• Given instruction
Reproduce the entries starting at the line that contains "Click the help icon beside Key Password" and ending at the line that contains "point(924,344)", swapping "Key Password" for "Store Password" and leaving everything else unchanged. Omit the pictures from your output.

• Working data
-=-=-

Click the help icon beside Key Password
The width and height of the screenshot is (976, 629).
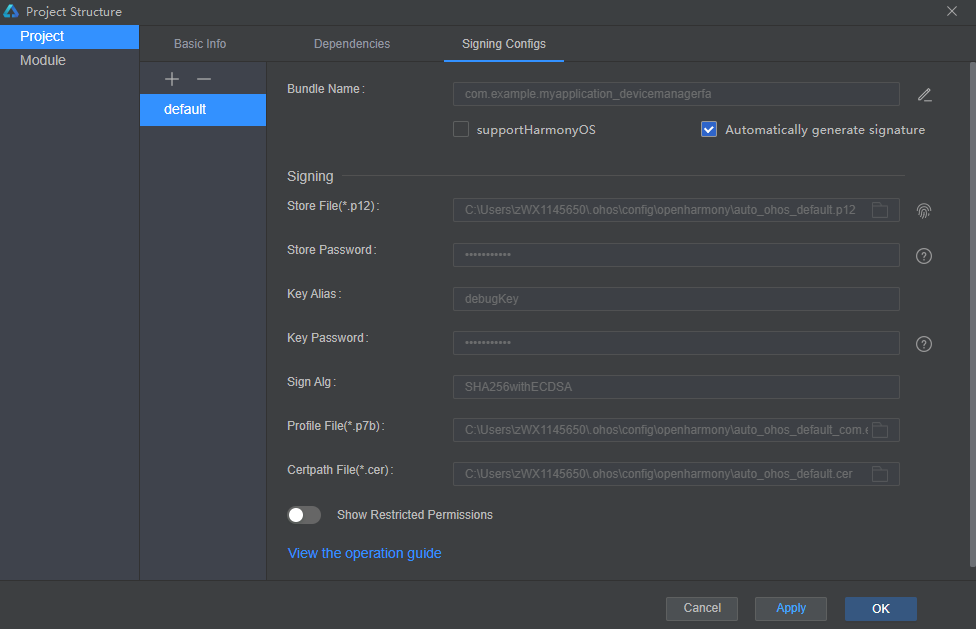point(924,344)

-=-=-

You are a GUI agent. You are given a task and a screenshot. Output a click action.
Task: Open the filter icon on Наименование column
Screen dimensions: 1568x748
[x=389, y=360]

-=-=-

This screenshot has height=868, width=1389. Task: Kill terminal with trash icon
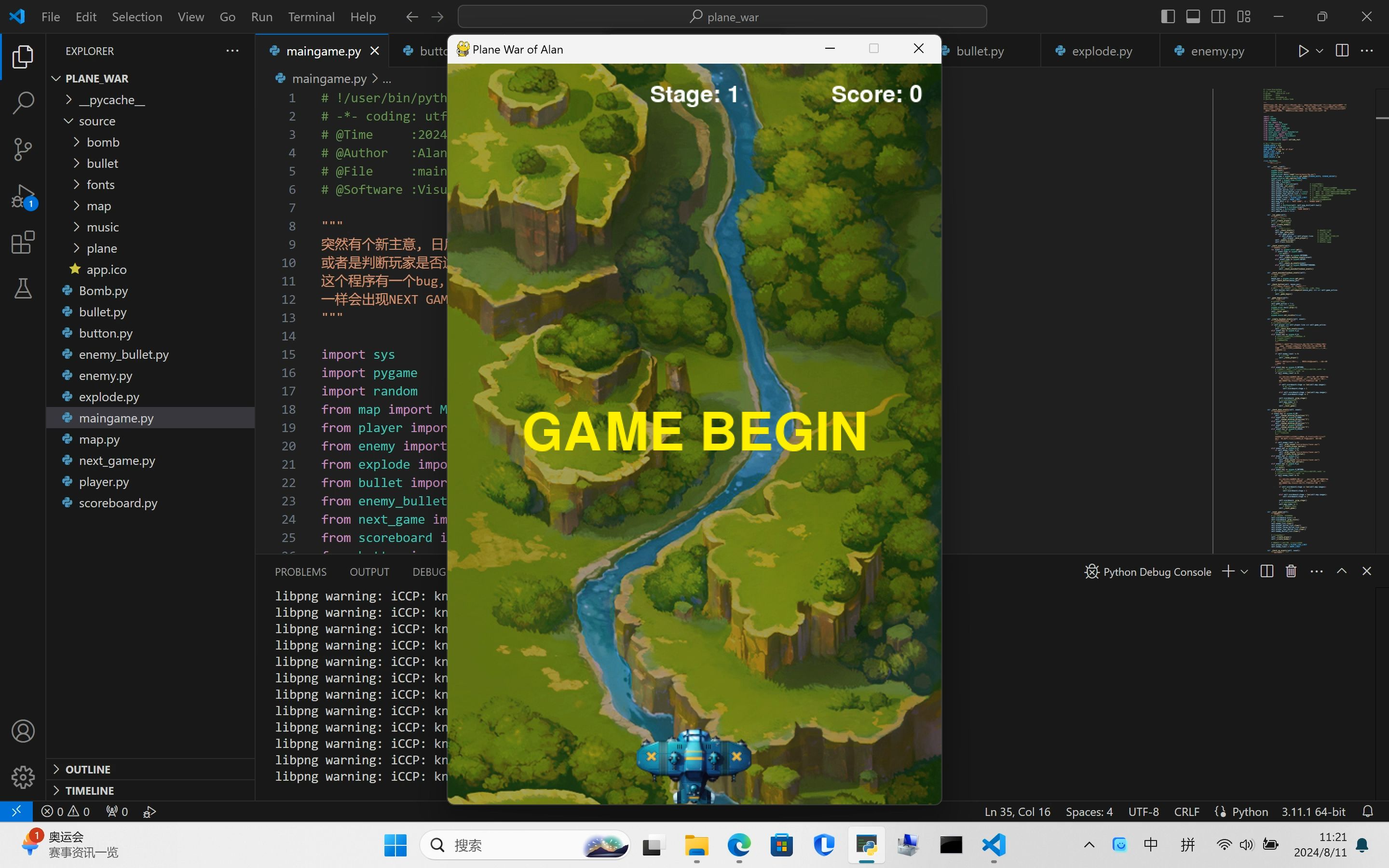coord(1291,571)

-=-=-

• Solution to this exercise
Click the help icon beside Store Password
The width and height of the screenshot is (976, 629).
point(924,344)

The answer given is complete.